In the wake of Donald Trump's surprise (for many people) victory in the general election, I find myself just as hooked on politics as I've ever been. On the edge of burnout, mind you, but just as hooked as ever.

But there's one type of article I just cant bring myself to read anymore. I'll see the headline, find it interesting, and almost click. Then I stop myself.

It's the political analysis article telling me what to expect next. 

Some guy from the New York Times wants to tell me that Trump's climate change policies could work in surpising ways. Somebody else at Slate wants to tell me that Trump will be a gift to Wall Street. 

What the hell do these guys know?

The media said Trump couldn't win the primary, and he did.

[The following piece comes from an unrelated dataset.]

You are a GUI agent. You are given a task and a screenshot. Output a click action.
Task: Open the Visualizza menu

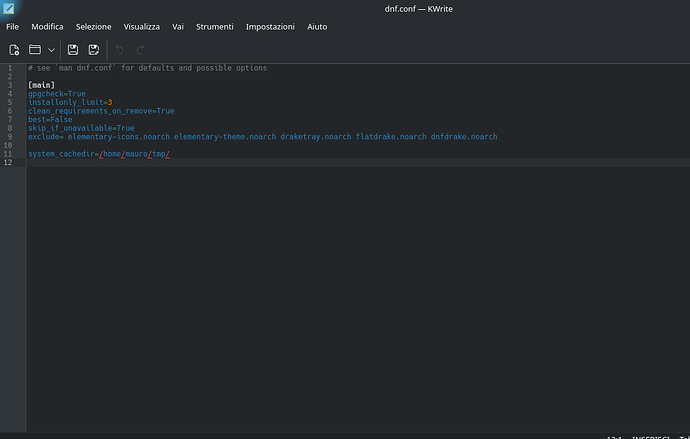[142, 26]
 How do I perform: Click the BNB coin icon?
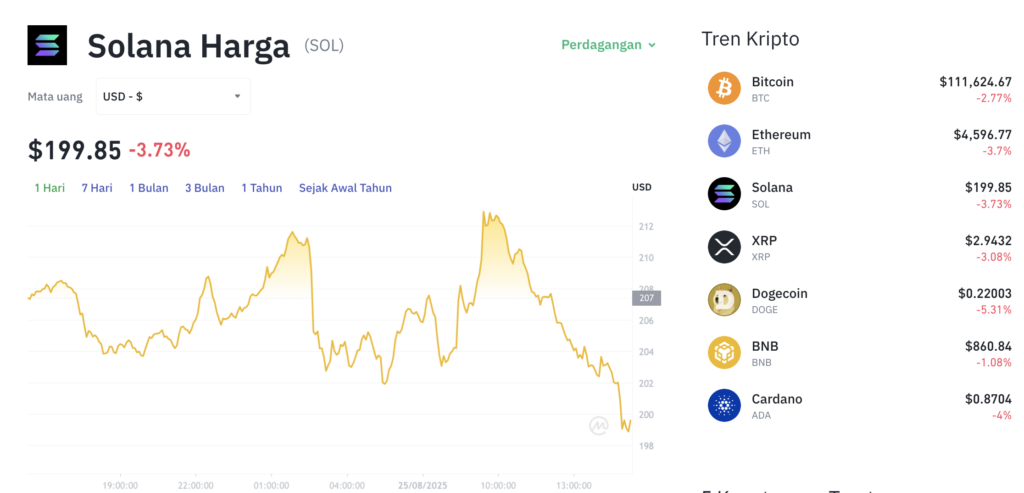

Then they ignored their mistakes and said he couldn't win the general, and he did. 

Now they want to tell me they know what will happen next with climate change or financial matters?

How can they know?

This election exposed just how much the media really knows, which is a lot less than they think. So much of their punditry is based upon rules that somehow became rules not because they were laws of nature, but because others followed them and they assumed that's just how things had to be.

And that assumption was wrong.

We're living in an age where all of society's institutions have lost some of the authority they wanted to portray. The police can't claim to always be the good guy. The protesters who protest them can't claim to always be the oppressed. Republicans who went for Trump can't claim the moral high ground of family values. Democrats can't claim they understand the working man.

For good or for bad, today's emperors really do have no clothes. And while our society adjusts to this new reality, one of those groups, the media's pundit class, sure as hell doesn't get to act like it knows what happens next.